Consider the meanings of 'recklessness' in criminal law which give rise to
this criticism indicating to what extent you agree with it.

Proof of recklessness in law is sufficient to establish the mens rea for most criminal offences. There are two types of recklessness: subjective and objective recklessness. Recklessness is the taking of, and being aware of, an unjustifiable risk – that is one which is in no way beneficial to society and it is highly unlikely that a reasonable person would have taken that risk. However, the word had produced uncertainty because there is no statutory definition and judges have produced two meanings of recklessness for different crimes.

It is often difficult for the prosecution to prove that D intended to commit the crime in question and for many offences, it is therefore not necessary to show a high degree of blameworthiness; it is sufficient to prove that D has been reckless as to whether the crime has been committed.

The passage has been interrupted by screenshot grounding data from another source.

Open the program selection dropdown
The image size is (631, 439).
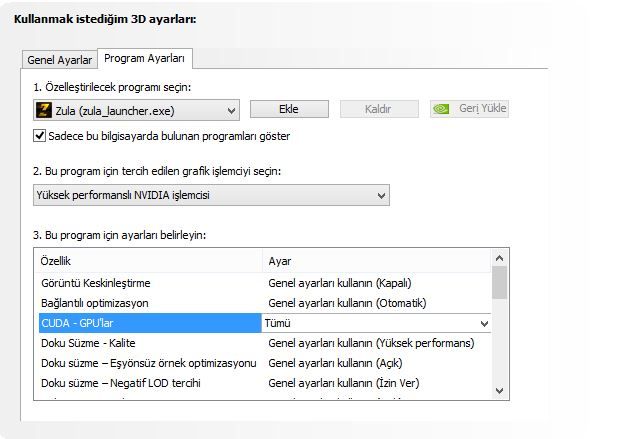tap(231, 110)
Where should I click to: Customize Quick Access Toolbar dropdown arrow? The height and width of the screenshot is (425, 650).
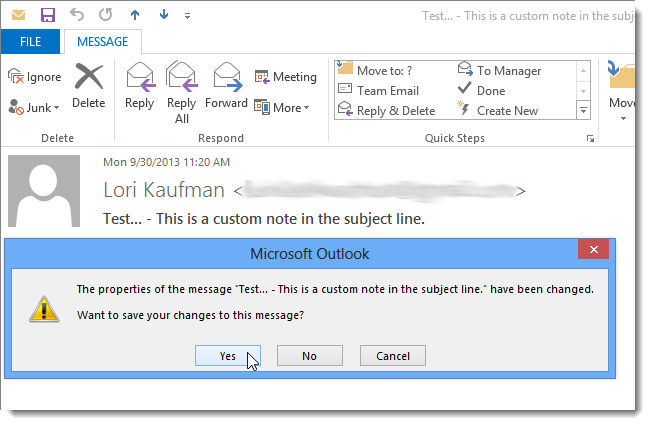[x=187, y=16]
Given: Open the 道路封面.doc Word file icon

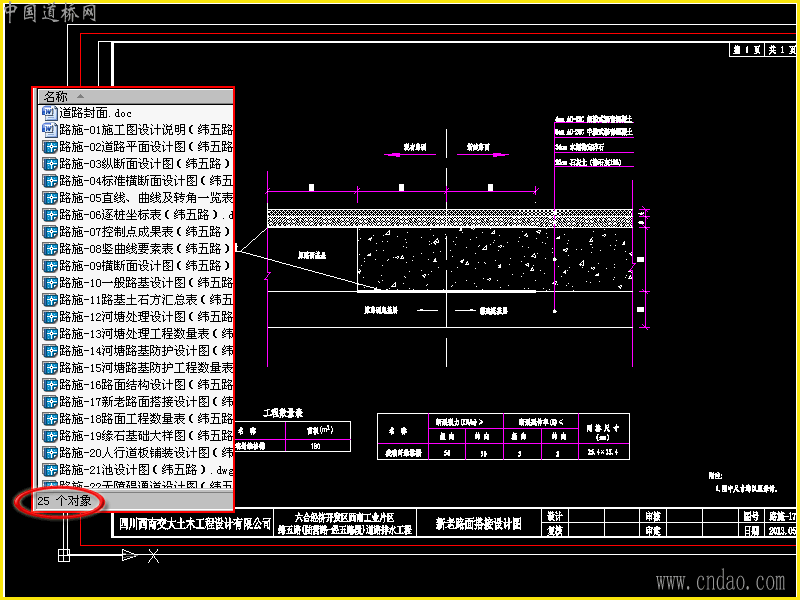Looking at the screenshot, I should [49, 113].
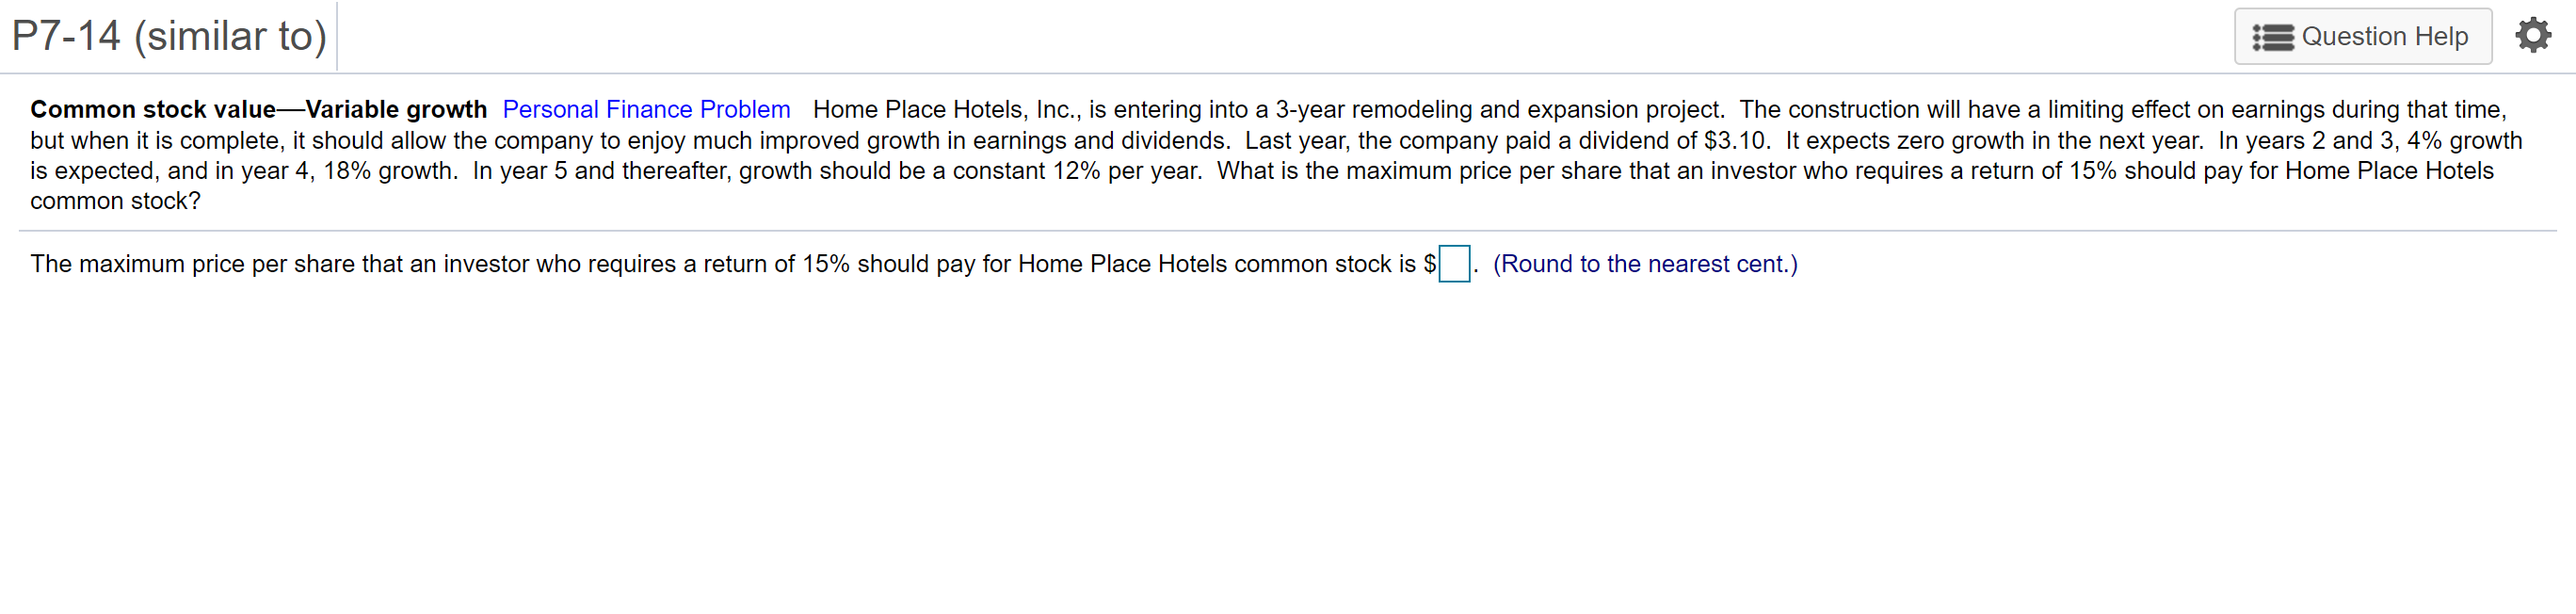This screenshot has height=614, width=2576.
Task: Expand Question Help to view help options
Action: [2363, 36]
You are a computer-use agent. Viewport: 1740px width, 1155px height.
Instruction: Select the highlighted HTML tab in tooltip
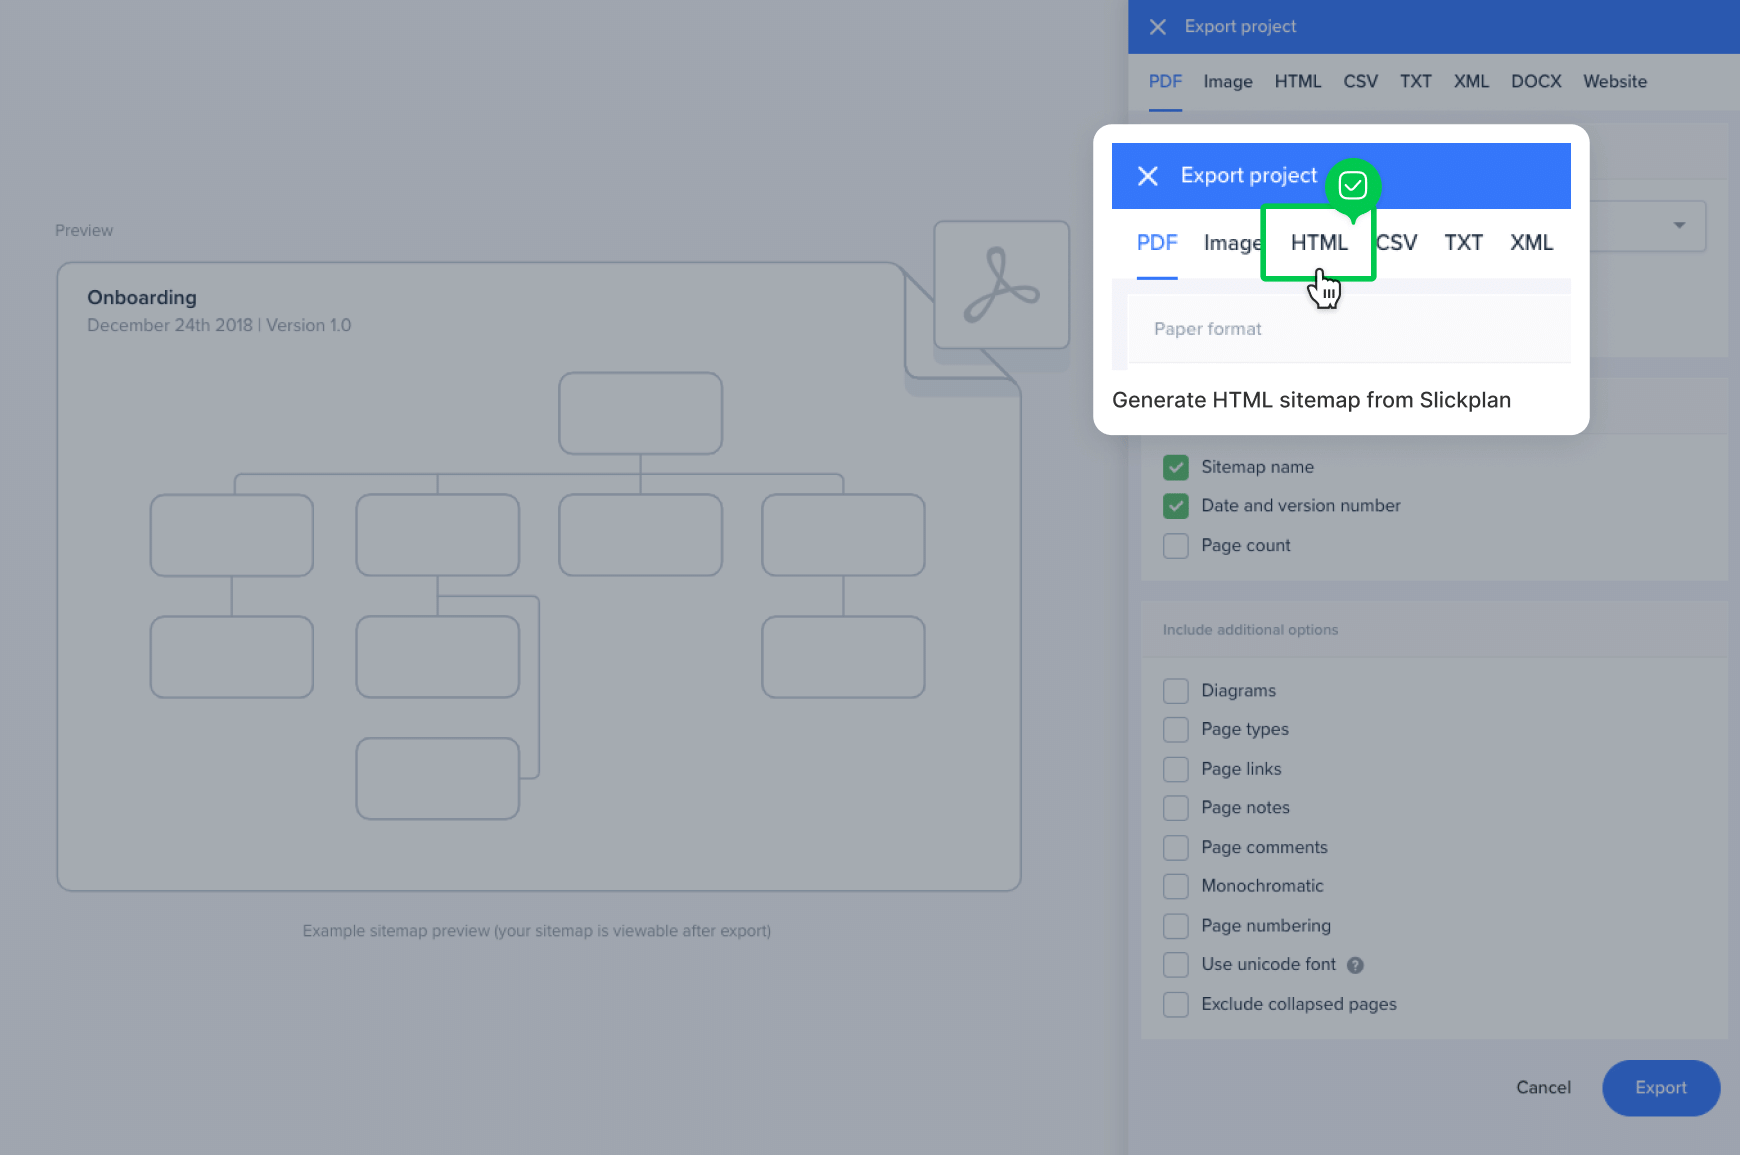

The law has developed in such a way that there are now different tests for recklessness. One is known as the ‘subjective’ test and focuses on the question of whether D foresaw the risks of his conduct and the other test is ‘objective’ and considers the ordinary and prudent individual’s foresight of risk. The only form of recklessness generally accepted prior to 1981 was subjective and the leading case CUNNINGHAM (1957) asked what was meant by the term “maliciously” (specifically in S23 OAPA 1861). The judge had directed the jury that it meant wickedly. The Court of Criminal Appeal did not agree. In quashing his conviction, they approved a definition of Professor Kenny in 1902, that malice was “an actual intention…to do what was done” or “recklessness as to whether such harm should occur”. In the particular case of CUNNINGHAM (1957), D ripped a gas meter from the wall of a house leaving a ruptured gas pipe to leak. A woman inhaled it and D was convicted of maliciously administering a noxious substance contrary to s23 OAPA 1861. His conviction was quashed because D had not foreseen the risk.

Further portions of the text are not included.